String rewriting systems are a type of program that converts text according to a set of rules. They have a wide range of practical uses but also serve as an important theoretical model for computer science. So how would you code a string rewriting system in Zoea?

String rewriting is a simple concept. You are given a piece of text and a set of rules. Each rule simply states that if you find a given substring anywhere in the text then replace it with some different text. Rewriting is simply the process of applying each of the rules in turn to the text until you can't apply any more rules. Then you stop and what you are left with is the output.

This is similar in concept to search and replace in a word processor except that we can have any number of pairs of from/to values. Another difference is that each time a substring is replaced the program starts again from the beginning of the text and also from the first rule. This means that the order of the rules is significant.

String rewriting has some obvious applications in areas such as text processing, linguistics and network protocols. It can also be used to create systems that manipulate algebra, implement simple AI reasoning and even create computer art. One interesting property of string rewriting systems is that they are Turing complete. In other words rewriting is effectively a form of programming language that can - at least in theory - be used to build any program that you could write for a universal Turing machine. As a result rewriting has been used as the basis for some interesting programming languages.

To demonstrate how to implement a string rewriting system in Zoea we first need an example. We will use a simple game with a single row of black and white pebbles. There are three rules. 1) Replace any adjacent pair that is black-white with a single black pebble; 2) Replace white-black with black; 3) Replace black-black with white. We apply these rules repeatedly for as long as we can. Given a random sequence of black and white pebbles of any length the object of the game is to determine the end state.
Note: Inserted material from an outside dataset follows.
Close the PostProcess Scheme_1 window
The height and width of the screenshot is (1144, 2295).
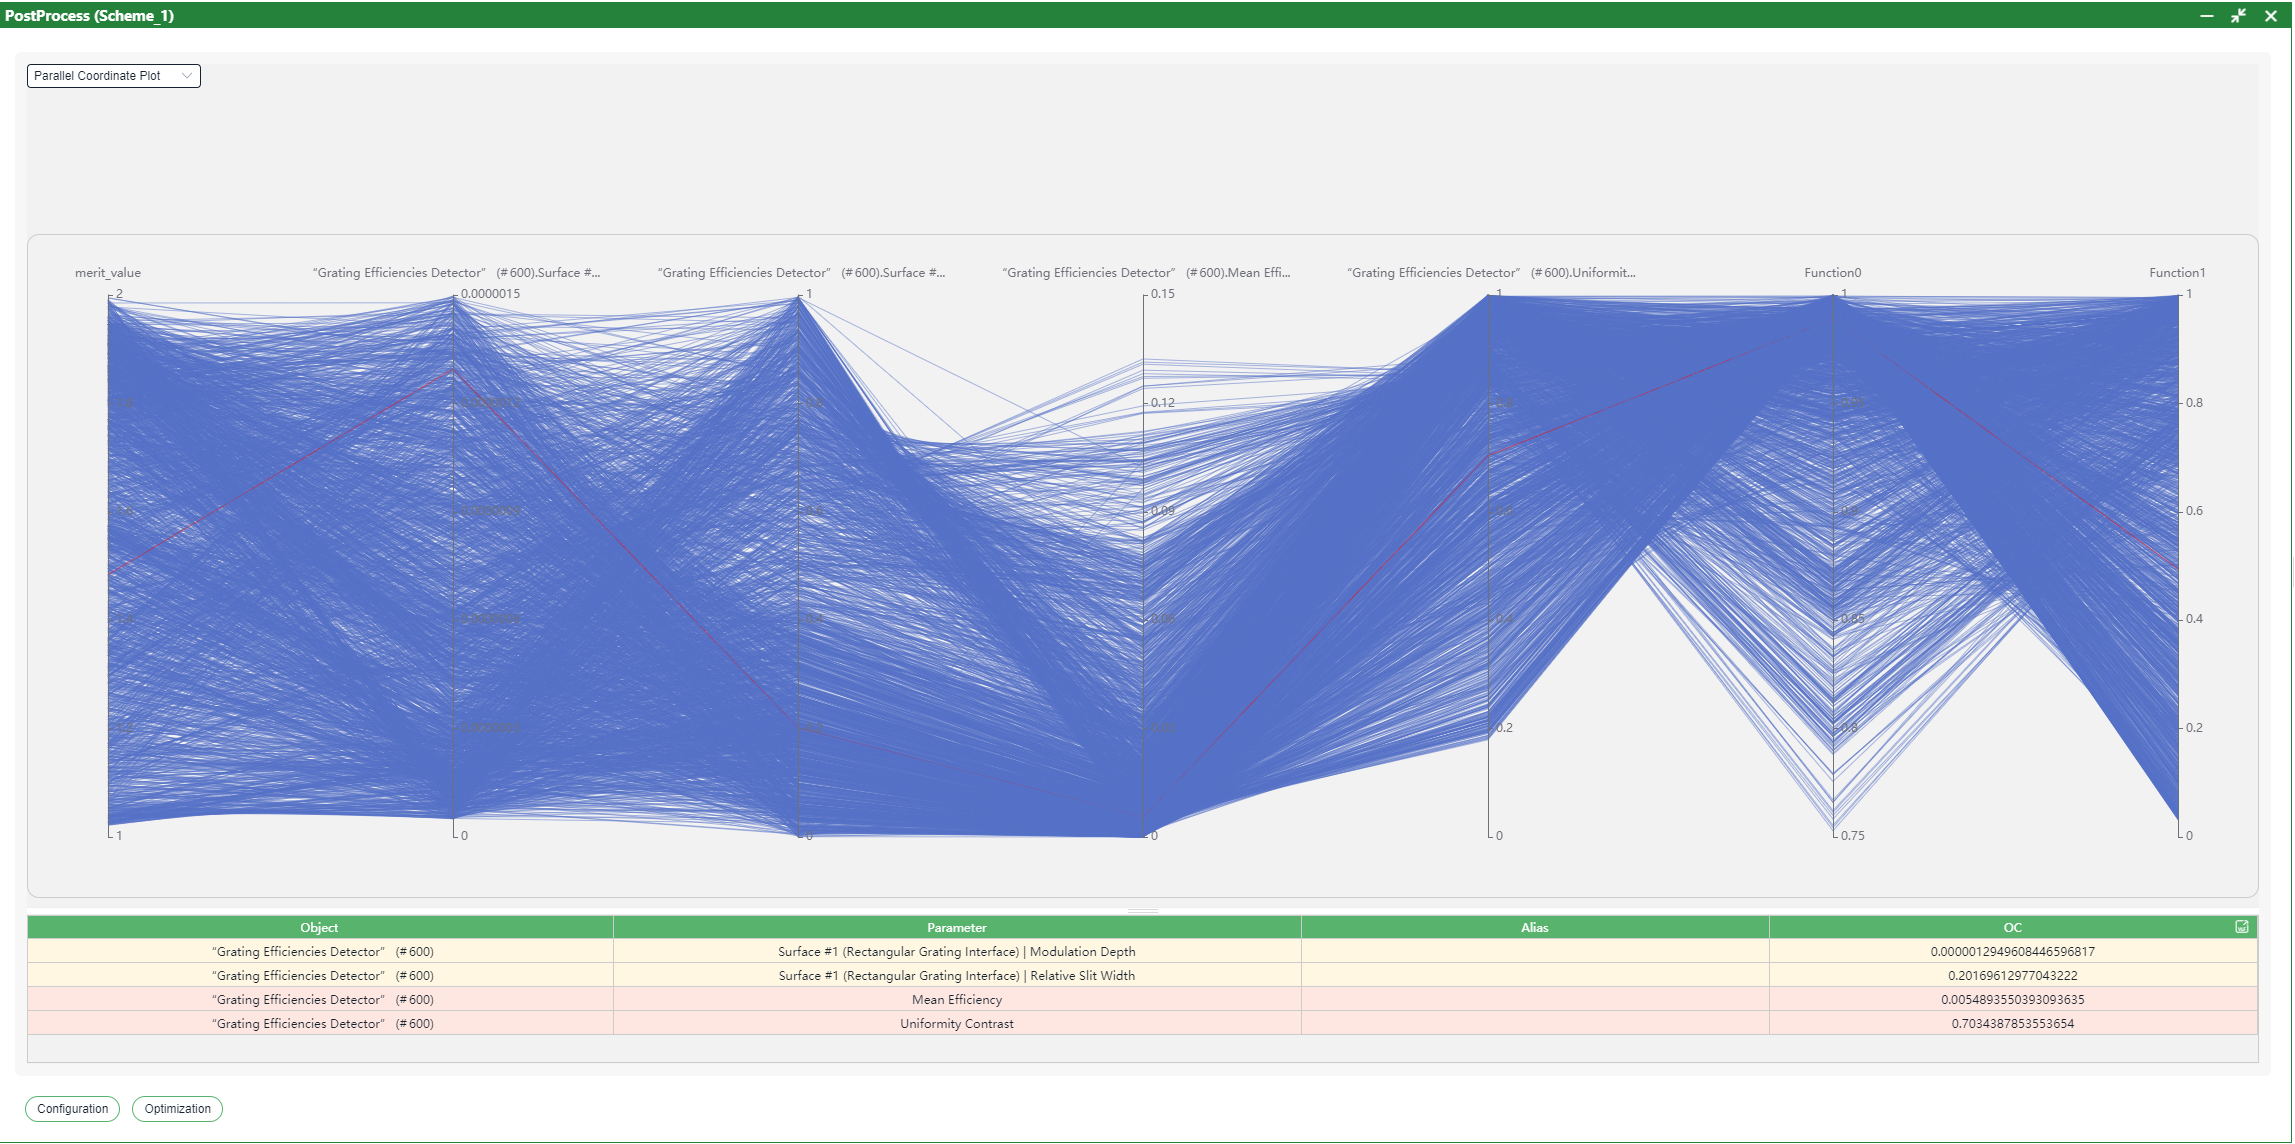click(2271, 15)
We can easily represent the state of such a game as a string with characters b and w standing for black and white respectively. In Zoea each transformation rule can simply be expressed as a single test case by specifying the input and output values. For example input 'bw' gives output 'b'. If we had an instance of the game where this was the input configuration then the single rule would give the correct output. However the three rules on their own provide no indication to Zoea that this is a rewriting problem. We do that by providing one or more examples that show a complete application of the rules to transform an input into an output. Case 4 in our example has input "wwbbwwbb" and output "w" although any example that uses all of the rules would also suffice. The complete Zoea program is as follows.

program: rewrite

case: 1 input: bw output: b # rule 1

case: 2 input: wb output: b # rule 2

case: 3 input: bb output: w # rule 3

case: 4 input: wwbbwwbb output: w # example

Each of the three rules are perfectly valid cases in their own limited scope. They describe how a single transformation proceeds using a single rule and an input in which just that rule can be applied once. The examples are also valid cases but show what the result would be if all of the rules are applied repeatedly. From the Zoea developer perspective the examples can be regarded as unit tests for the complete rewriting rule base. Zoea on the other hand recognises the examples as cases where all the rules are being applied and where recursion is also used.
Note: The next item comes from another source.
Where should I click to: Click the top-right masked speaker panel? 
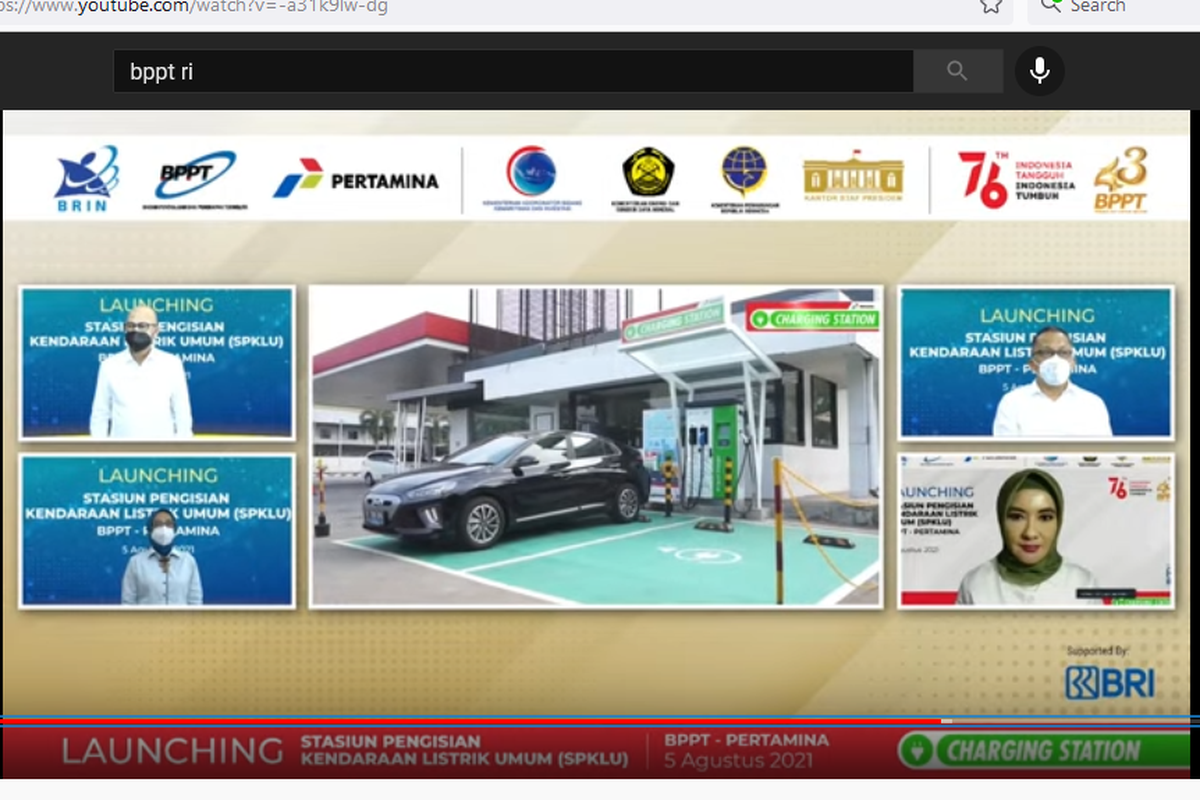tap(1035, 362)
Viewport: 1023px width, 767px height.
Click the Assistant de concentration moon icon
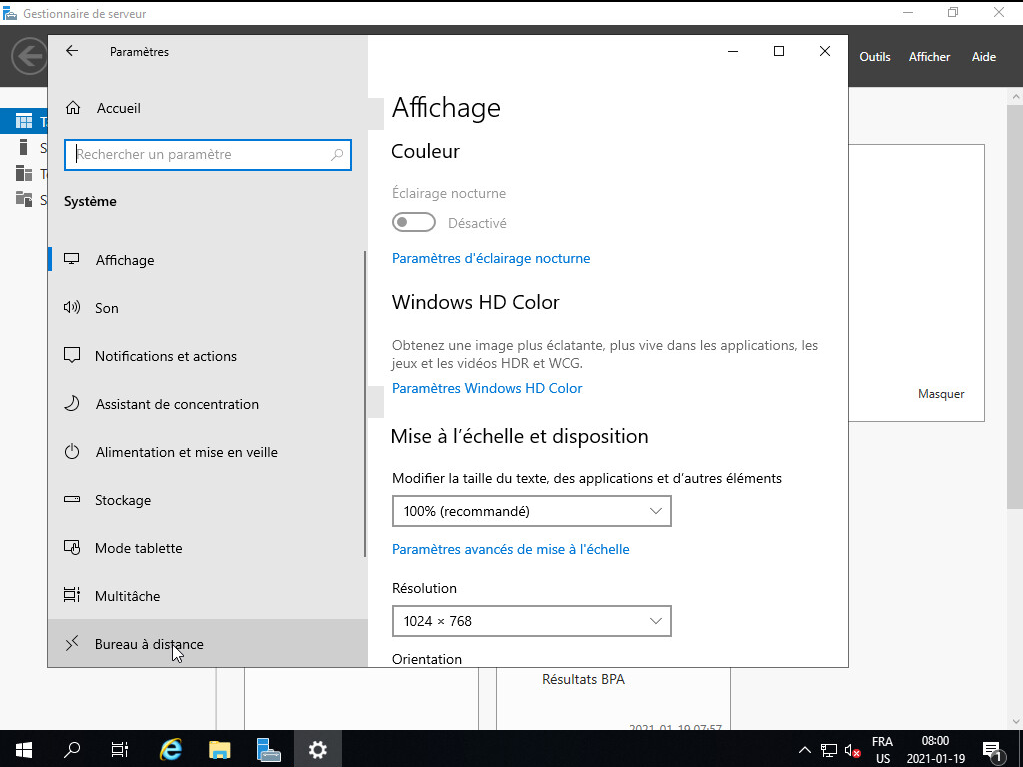(72, 404)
We can have any number of rules and examples but we need to have at least one of each. The rules and examples do not need to be in any particular order as Zoea is able to determine which is which. String rewriting can also be used as part of a more complex program to produce an intermediate value or in a subsidiary test case. Using the test cases in a Zoea program as a set of rules is a powerful technique that can be used to describe complex requirements in a way that is both simple and accessible.